What needs to be done
Search the records for the word "will" and copy each line in which it appears.

Record extracts
-.-.-

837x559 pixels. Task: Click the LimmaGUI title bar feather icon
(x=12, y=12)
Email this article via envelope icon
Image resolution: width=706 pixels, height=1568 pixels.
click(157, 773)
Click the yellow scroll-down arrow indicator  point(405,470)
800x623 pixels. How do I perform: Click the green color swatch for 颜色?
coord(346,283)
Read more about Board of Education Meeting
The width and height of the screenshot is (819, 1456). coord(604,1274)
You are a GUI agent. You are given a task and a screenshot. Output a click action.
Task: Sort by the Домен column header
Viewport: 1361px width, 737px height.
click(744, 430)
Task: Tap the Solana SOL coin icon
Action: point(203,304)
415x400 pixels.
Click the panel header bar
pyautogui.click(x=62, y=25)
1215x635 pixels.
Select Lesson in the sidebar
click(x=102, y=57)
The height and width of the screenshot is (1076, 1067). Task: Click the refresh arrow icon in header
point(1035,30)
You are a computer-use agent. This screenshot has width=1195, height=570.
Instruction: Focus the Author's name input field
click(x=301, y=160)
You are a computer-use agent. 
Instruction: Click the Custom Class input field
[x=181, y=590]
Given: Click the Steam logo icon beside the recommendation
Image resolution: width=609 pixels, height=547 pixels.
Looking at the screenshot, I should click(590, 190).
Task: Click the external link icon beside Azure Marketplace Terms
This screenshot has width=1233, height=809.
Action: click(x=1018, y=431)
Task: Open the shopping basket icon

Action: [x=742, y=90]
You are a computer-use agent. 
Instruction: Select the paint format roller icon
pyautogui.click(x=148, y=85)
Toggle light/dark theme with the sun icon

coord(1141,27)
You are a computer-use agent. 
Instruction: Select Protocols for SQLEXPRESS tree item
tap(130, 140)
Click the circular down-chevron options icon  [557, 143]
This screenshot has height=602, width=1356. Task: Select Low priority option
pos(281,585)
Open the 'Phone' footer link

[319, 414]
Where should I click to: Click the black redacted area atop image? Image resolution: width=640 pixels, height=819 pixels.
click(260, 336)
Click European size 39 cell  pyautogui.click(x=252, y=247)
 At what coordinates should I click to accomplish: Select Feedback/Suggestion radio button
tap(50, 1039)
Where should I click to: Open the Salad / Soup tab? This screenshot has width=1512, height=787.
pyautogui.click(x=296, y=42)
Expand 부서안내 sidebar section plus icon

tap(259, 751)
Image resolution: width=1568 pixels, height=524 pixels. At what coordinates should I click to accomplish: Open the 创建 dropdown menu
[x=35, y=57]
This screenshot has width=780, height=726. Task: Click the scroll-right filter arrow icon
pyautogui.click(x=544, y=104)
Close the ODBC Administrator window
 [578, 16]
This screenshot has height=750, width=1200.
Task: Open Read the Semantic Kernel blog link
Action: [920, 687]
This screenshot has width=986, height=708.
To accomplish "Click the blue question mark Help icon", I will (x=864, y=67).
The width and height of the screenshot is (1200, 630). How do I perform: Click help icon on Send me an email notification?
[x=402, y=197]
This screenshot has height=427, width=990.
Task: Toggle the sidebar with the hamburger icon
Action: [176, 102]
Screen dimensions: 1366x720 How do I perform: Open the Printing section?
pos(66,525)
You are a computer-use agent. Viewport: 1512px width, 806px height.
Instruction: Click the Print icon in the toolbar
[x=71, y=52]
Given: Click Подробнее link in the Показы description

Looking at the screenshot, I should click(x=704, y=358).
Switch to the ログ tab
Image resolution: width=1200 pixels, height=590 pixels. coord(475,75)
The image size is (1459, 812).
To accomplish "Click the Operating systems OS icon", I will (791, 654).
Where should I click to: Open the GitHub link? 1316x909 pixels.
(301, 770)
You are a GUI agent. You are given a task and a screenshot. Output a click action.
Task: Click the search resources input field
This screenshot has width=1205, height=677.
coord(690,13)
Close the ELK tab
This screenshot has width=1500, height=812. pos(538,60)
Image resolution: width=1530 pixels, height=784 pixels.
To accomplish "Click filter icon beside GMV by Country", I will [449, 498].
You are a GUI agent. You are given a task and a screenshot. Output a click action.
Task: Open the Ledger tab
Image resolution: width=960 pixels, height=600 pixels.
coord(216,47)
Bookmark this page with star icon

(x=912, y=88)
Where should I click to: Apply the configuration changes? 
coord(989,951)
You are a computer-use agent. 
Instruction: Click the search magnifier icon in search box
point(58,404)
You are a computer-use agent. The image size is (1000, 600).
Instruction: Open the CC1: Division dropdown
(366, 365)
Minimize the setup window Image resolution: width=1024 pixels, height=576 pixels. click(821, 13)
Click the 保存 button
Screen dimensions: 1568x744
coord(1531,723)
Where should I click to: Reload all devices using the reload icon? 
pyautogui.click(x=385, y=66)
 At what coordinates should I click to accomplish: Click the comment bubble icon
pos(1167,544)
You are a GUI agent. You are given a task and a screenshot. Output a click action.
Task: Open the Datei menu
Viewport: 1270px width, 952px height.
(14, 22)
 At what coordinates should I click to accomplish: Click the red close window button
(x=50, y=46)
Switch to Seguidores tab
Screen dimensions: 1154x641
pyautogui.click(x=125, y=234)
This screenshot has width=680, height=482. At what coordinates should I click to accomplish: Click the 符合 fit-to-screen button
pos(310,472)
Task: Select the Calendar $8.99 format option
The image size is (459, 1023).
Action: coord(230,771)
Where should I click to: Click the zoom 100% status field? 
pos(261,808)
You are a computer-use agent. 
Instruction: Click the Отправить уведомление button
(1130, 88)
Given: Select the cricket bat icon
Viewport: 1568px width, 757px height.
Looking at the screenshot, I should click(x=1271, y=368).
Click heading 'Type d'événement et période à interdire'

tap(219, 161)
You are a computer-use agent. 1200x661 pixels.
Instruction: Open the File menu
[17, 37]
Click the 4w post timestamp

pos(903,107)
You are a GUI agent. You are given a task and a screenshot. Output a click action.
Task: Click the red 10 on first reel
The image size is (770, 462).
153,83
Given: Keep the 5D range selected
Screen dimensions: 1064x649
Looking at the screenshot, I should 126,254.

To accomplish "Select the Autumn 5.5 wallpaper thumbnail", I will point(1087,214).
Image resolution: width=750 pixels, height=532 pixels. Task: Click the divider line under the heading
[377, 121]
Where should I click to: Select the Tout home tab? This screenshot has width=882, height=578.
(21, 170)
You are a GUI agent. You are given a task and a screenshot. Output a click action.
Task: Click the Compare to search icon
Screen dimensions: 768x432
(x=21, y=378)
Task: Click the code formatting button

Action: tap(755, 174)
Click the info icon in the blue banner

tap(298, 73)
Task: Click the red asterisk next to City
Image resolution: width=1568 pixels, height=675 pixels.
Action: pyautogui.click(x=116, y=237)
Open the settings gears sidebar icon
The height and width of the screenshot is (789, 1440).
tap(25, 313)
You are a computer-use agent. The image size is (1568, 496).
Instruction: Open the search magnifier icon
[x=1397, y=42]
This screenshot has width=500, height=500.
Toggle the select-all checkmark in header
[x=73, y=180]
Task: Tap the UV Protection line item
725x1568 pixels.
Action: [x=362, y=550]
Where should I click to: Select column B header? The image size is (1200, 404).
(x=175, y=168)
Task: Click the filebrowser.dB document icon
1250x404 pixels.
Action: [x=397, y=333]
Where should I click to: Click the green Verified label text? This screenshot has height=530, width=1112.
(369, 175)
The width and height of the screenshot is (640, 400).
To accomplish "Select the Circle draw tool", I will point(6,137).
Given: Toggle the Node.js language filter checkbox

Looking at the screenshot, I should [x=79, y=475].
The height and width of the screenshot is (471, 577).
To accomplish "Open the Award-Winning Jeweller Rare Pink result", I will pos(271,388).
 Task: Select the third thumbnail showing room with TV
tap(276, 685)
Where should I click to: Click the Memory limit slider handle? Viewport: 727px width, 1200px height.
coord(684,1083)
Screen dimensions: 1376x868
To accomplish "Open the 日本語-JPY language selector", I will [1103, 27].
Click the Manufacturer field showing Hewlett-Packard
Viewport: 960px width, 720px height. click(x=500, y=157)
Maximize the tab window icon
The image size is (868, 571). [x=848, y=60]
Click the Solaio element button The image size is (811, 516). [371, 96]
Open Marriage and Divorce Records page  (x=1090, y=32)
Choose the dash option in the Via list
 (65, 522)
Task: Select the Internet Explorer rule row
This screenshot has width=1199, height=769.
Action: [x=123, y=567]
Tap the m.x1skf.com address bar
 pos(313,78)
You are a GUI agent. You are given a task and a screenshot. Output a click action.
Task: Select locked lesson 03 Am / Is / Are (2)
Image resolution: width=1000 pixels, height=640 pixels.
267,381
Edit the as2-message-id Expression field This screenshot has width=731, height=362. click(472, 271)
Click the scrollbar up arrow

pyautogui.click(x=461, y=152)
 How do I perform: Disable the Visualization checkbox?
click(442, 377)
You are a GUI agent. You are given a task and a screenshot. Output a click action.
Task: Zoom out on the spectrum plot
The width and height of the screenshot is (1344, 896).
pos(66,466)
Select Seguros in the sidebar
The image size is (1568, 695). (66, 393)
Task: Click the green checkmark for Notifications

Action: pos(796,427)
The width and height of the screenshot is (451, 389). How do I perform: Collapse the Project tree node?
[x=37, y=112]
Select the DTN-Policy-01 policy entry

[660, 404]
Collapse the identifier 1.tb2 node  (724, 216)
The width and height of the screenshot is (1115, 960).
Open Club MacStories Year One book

-.-.-

Response to the task
To accomplish "Click the blue question mark Help icon", I will (x=864, y=67).
To accomplish "Click the Operating systems OS icon", I will (791, 654).
To accomplish "Click filter icon beside GMV by Country", I will [449, 498].
To accomplish "Select the Autumn 5.5 wallpaper thumbnail", I will point(1087,214).
To accomplish "Select the Circle draw tool", I will point(6,137).
To accomplish "Open the Award-Winning Jeweller Rare Pink result", I will pos(271,388).
To accomplish "Open the 日本語-JPY language selector", I will [1103, 27].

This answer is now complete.